** Dataset records follows **
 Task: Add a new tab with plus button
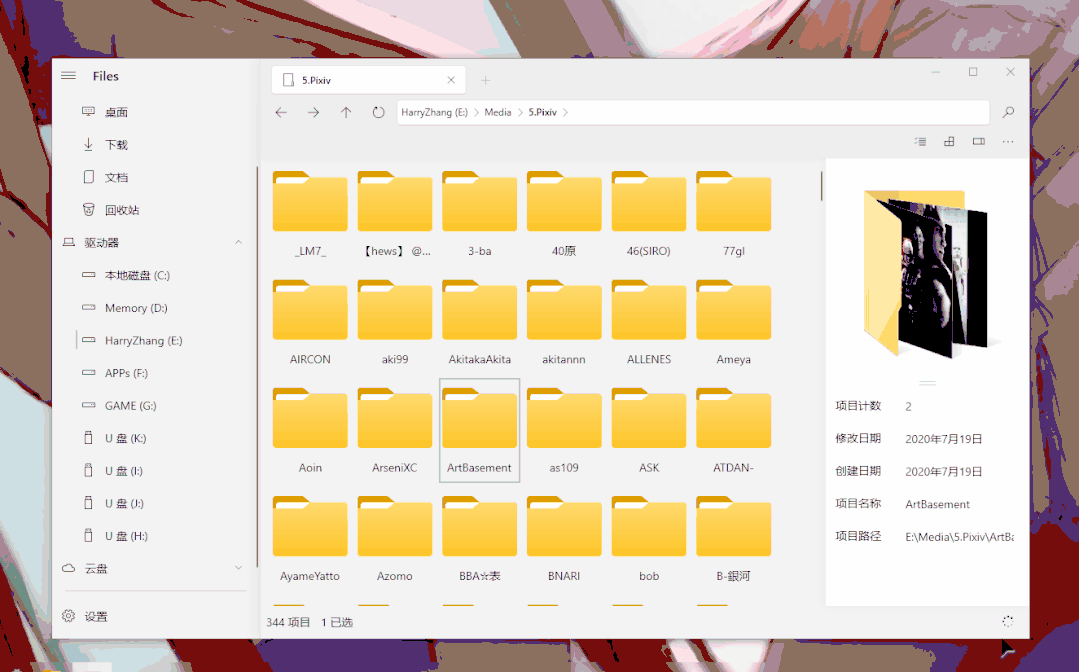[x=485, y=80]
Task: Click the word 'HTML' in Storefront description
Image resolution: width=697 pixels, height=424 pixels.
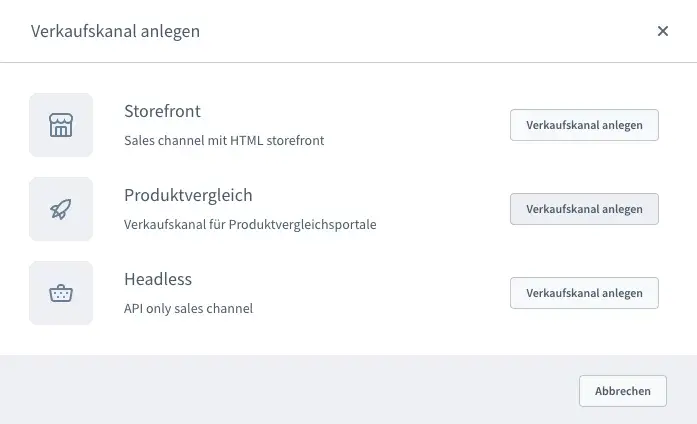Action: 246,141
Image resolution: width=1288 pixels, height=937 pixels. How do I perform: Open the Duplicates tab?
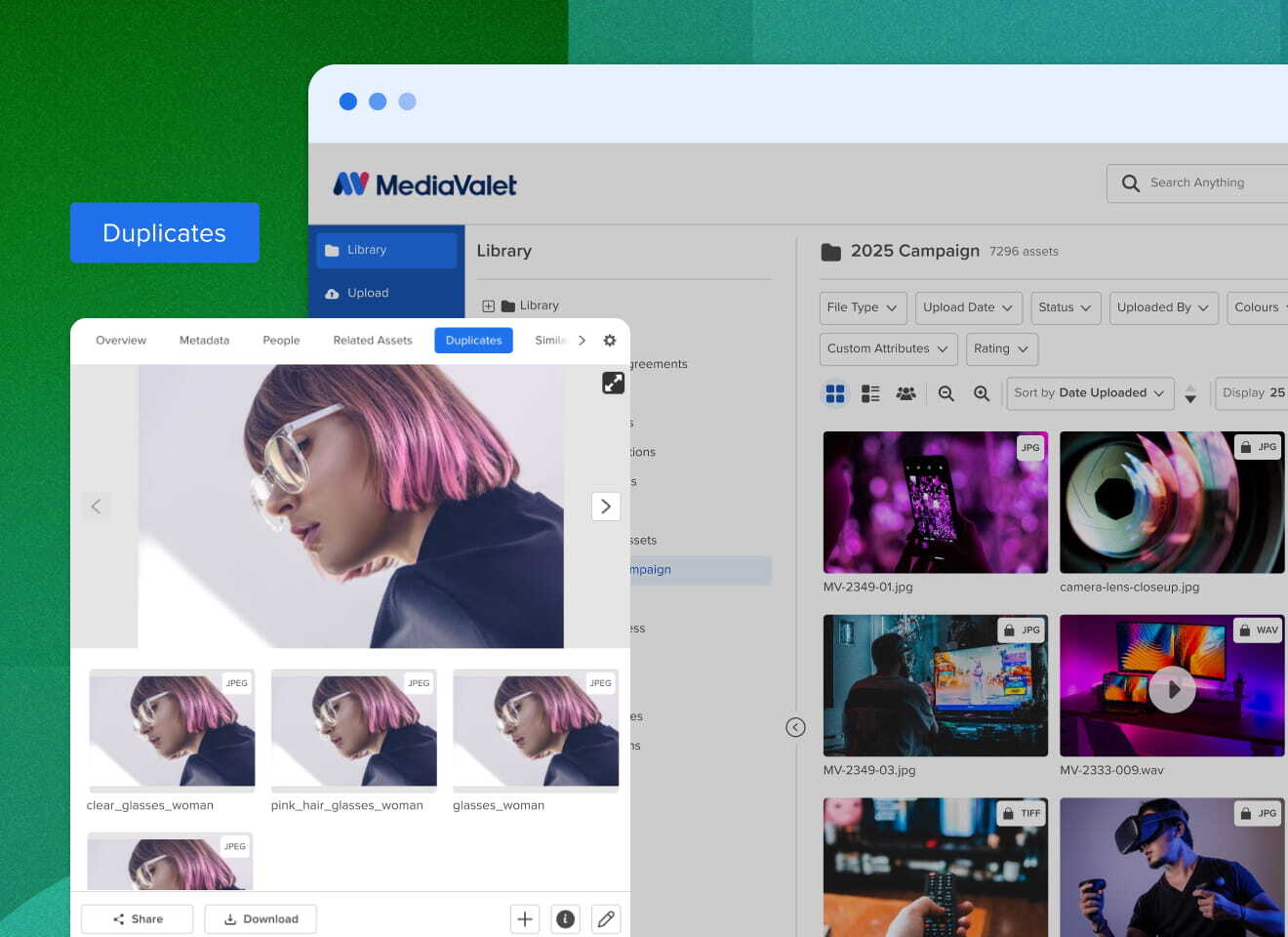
** End of Dataset records **
Copy each line above exactly. Images do not belong in the copy.

 Task: Add a new tab with plus button
[x=485, y=80]
Task: Click the word 'HTML' in Storefront description
Image resolution: width=697 pixels, height=424 pixels.
Action: 246,141
Image resolution: width=1288 pixels, height=937 pixels. How do I perform: Open the Duplicates tab?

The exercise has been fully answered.